A butterfly’s new green glow

Scientists have tweaked a butterfly's genes to make its eyes glow green.

The colorful patterns on a butterfly’s wings can be mysterious and beautiful. Now add a jellyfish gene to a butterfly’s genetic makeup. Suddenly, the result becomes even more awe-inspiring.

The jellyfish gene directs production of a chemical compound. It glows green when exposed to blue or ultraviolet light. In an African butterfly, adding this gene makes its eyes glow green.

 

The brownish eye of this African tropical butterfly glows green when exposed to ultraviolet light (inset) after scientists added a jellyfish gene to the butterfly’s genetic makeup.

 

W. Piel; (inset) Diane Ramos

All cells contain long, complicated molecules called DNA. It provides the instructions that tell a cell what to do and how to grow. A gene is a piece of a DNA molecule that has a particular function. And that gene can be passed on from parents to their offspring.

Researchers from the State University of New York at Buffalo and Western Kentucky University worked together on the new butterfly experiment. They started with a gene—a snippet of DNA—that allows jellyfish to produce a chemical compound that glows green. Then they inserted this gene into each of more than 10,000 butterfly eggs. About 5 percent of the eggs survived.

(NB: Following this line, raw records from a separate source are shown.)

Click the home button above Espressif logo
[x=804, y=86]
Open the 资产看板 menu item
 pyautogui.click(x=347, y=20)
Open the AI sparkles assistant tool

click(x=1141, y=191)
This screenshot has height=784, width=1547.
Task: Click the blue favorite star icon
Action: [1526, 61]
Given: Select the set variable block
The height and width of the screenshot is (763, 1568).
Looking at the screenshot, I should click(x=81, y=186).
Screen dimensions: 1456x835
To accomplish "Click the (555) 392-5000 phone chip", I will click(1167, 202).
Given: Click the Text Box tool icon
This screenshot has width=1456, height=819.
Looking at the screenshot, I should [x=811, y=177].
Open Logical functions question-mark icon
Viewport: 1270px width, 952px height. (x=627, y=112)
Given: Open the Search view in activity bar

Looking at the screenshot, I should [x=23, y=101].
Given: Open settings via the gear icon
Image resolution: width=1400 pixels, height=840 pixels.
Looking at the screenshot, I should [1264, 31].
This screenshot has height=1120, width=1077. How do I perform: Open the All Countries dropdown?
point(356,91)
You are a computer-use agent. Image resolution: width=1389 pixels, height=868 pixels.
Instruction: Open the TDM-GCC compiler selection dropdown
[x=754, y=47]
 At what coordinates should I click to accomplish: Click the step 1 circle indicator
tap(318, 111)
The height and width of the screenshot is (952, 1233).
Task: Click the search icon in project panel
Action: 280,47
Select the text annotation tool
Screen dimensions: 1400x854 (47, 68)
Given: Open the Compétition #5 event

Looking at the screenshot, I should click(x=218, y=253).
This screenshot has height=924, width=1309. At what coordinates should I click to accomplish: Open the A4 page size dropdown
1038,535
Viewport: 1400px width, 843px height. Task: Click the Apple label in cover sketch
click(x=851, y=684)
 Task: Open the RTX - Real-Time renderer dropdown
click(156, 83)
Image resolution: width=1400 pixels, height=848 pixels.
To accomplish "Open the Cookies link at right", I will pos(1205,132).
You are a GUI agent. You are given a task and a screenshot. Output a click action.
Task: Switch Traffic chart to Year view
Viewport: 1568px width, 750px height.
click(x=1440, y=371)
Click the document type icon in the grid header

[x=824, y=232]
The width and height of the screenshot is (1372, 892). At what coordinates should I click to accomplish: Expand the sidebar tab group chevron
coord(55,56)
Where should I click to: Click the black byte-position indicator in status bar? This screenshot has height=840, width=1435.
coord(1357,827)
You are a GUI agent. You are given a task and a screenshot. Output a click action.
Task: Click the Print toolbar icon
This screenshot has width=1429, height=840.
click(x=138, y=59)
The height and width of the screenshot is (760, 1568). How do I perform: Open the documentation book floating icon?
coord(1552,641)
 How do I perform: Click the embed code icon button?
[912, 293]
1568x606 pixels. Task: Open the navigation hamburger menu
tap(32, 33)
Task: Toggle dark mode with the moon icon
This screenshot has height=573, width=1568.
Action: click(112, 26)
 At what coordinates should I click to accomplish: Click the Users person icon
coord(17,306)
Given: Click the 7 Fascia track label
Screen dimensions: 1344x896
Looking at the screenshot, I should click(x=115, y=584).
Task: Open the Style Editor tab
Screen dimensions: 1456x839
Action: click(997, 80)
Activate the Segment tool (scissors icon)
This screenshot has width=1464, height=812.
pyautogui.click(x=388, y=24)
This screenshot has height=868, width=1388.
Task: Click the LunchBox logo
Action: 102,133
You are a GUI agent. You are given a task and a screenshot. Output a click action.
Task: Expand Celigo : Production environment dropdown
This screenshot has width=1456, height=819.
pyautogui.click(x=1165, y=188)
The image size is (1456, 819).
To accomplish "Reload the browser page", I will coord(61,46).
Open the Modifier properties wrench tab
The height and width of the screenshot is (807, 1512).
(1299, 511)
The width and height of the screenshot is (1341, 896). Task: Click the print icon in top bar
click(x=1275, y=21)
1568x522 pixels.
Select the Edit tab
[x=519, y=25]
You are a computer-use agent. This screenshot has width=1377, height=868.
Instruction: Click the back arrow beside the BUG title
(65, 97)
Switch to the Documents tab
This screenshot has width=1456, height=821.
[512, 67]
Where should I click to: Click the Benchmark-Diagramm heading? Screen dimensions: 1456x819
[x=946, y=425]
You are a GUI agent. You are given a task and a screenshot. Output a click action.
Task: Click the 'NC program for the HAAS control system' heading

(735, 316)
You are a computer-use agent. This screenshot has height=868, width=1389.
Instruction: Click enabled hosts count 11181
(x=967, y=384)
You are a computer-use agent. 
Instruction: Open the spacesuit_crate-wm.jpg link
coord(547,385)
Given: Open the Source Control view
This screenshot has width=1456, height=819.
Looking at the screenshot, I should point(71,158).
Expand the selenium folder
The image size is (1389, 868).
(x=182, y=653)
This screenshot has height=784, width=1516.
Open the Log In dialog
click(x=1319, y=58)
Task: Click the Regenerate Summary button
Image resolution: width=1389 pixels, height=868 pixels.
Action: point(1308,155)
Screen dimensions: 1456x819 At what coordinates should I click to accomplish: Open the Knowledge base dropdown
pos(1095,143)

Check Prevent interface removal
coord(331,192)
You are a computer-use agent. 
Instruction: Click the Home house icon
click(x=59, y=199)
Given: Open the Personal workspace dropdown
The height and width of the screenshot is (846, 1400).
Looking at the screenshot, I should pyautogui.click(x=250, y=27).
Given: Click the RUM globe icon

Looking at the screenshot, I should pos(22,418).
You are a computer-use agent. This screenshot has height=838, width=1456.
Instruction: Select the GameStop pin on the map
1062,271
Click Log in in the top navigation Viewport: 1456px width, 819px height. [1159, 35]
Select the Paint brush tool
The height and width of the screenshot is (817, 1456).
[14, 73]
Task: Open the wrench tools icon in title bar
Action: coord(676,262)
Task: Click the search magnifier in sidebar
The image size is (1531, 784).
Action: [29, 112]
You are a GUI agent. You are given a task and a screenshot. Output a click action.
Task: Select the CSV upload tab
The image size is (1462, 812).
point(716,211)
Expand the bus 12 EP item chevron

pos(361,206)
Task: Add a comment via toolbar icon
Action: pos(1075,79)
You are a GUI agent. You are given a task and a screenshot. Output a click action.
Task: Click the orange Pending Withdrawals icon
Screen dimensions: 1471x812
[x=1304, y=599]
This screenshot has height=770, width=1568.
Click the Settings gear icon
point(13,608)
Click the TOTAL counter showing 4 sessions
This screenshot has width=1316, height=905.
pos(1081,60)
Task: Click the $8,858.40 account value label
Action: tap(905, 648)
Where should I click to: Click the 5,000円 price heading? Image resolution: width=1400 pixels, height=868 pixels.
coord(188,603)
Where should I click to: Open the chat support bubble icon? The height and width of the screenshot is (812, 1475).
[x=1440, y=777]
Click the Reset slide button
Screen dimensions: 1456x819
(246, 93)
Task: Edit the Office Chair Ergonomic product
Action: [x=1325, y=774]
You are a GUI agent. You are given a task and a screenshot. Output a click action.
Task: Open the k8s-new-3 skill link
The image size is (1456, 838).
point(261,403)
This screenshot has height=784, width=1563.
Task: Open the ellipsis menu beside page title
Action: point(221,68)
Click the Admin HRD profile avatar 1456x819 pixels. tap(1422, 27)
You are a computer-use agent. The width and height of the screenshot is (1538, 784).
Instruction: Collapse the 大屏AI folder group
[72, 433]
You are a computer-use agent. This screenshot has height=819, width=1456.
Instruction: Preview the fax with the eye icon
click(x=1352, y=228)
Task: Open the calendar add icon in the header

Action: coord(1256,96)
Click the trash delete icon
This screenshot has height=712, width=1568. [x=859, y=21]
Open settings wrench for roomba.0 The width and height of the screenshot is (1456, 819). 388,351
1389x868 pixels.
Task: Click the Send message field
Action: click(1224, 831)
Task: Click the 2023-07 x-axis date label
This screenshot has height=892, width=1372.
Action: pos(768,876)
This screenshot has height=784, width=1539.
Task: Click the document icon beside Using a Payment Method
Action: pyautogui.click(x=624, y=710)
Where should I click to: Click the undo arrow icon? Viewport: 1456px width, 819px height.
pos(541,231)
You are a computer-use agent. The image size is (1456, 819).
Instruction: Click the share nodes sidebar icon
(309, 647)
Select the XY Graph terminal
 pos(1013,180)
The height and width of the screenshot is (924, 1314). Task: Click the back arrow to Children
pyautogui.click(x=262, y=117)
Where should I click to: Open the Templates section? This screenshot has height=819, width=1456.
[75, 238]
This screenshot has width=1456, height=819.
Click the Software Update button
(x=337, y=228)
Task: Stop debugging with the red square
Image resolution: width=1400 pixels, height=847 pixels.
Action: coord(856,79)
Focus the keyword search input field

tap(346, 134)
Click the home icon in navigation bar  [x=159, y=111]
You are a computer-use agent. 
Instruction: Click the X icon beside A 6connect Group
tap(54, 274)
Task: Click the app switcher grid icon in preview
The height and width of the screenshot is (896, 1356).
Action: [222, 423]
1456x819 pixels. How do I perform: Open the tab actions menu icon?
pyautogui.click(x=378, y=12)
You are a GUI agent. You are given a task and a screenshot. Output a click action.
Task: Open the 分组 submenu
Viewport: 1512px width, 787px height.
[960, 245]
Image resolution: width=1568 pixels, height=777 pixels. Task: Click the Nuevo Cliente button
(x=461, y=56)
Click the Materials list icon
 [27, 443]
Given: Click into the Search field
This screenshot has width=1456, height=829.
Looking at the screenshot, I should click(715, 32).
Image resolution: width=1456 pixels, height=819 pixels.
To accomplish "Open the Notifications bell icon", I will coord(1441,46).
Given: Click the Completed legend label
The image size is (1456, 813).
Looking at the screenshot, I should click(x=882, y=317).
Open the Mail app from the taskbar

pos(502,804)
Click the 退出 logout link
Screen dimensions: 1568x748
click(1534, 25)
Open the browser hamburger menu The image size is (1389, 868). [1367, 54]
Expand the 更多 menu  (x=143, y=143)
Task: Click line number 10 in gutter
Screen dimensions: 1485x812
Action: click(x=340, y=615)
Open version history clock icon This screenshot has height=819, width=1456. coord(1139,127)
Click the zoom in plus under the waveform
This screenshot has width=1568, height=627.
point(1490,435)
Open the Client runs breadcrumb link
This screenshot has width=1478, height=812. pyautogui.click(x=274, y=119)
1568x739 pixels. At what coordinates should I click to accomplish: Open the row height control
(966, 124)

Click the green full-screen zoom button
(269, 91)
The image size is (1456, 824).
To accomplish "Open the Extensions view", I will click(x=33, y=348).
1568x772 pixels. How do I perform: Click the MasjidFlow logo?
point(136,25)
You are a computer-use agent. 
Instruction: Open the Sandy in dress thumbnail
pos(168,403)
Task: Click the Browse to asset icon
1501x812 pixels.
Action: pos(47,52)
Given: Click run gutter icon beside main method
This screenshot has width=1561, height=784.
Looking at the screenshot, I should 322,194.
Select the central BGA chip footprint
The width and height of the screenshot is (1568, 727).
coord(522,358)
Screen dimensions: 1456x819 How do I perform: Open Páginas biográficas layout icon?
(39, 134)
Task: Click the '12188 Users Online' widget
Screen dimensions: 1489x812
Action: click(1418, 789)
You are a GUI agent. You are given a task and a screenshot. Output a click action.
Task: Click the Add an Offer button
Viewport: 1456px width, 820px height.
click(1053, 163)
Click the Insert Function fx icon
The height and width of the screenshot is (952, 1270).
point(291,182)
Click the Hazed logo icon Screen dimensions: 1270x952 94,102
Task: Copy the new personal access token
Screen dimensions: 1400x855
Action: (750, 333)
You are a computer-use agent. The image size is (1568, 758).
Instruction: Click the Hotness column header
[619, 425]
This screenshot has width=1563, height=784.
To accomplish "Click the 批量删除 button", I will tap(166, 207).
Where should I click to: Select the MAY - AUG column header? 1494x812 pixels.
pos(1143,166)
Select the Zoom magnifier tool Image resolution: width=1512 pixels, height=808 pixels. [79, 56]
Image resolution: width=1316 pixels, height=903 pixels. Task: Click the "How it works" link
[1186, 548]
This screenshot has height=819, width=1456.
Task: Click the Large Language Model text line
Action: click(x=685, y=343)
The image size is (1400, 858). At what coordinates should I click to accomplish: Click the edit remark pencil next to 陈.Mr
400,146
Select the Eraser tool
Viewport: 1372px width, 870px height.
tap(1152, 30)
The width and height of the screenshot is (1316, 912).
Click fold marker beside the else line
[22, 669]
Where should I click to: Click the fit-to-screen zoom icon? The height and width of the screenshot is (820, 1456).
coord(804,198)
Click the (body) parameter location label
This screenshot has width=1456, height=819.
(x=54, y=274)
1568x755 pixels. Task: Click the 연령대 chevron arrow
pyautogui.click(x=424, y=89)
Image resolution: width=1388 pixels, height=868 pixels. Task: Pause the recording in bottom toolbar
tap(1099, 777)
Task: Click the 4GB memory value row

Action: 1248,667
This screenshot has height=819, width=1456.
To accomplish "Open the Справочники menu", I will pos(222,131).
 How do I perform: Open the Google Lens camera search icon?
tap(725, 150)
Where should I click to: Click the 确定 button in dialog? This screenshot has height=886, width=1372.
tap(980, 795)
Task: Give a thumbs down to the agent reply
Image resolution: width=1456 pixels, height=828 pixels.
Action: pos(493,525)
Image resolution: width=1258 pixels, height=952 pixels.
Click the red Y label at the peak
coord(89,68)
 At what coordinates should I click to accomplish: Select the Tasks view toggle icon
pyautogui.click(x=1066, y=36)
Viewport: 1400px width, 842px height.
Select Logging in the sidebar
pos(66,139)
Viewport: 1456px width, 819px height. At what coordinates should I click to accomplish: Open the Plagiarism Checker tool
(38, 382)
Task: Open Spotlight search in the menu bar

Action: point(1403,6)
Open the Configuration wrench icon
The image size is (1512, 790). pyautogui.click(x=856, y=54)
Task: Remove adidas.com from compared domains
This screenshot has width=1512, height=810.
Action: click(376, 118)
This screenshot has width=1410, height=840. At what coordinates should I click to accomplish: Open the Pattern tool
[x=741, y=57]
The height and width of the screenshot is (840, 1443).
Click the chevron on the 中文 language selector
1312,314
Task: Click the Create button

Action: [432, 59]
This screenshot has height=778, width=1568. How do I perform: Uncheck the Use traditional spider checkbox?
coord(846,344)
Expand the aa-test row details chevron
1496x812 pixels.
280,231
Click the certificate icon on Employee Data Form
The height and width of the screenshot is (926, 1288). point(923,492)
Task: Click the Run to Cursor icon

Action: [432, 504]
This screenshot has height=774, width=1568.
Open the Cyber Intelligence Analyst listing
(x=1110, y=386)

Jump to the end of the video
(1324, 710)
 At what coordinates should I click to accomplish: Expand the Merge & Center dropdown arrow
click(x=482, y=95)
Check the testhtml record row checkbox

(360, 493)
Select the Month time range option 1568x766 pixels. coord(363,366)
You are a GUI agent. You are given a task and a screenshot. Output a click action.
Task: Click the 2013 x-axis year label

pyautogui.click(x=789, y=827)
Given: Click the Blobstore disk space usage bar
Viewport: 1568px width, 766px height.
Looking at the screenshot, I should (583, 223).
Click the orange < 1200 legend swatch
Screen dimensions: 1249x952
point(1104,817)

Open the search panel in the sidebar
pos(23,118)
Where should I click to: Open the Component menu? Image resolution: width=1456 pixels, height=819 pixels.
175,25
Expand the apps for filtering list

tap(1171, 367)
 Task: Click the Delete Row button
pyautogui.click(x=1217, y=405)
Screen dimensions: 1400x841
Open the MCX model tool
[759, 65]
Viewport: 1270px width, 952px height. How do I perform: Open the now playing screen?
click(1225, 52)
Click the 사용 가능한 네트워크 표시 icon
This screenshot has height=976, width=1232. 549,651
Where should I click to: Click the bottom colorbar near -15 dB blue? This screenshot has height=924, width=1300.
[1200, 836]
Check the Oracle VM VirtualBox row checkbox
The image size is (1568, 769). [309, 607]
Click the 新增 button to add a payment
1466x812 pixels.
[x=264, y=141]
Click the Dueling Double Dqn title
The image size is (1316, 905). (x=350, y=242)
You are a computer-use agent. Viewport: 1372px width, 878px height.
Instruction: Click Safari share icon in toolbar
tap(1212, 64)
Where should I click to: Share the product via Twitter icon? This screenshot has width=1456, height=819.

Of those that did and grew to be adults, some 15 percent had offspring with glowing green eyes—at least when researchers looked at them under ultraviolet light. Our eyes can’t see the green glow on their own.

This was the first time that researchers had successfully changed a butterfly’s genetic makeup. Others had previously added jellyfish genes to create glowing green eyes in houseflies and some other insects.

Now that they know it’s possible, scientists want to try to change butterflies in other ways. One goal is to understand how genes control the development of spots on the insects’ wings.

There may be as much information and biology as beauty and mystery in those dramatic streaks of color flitting by on a sunny spring day.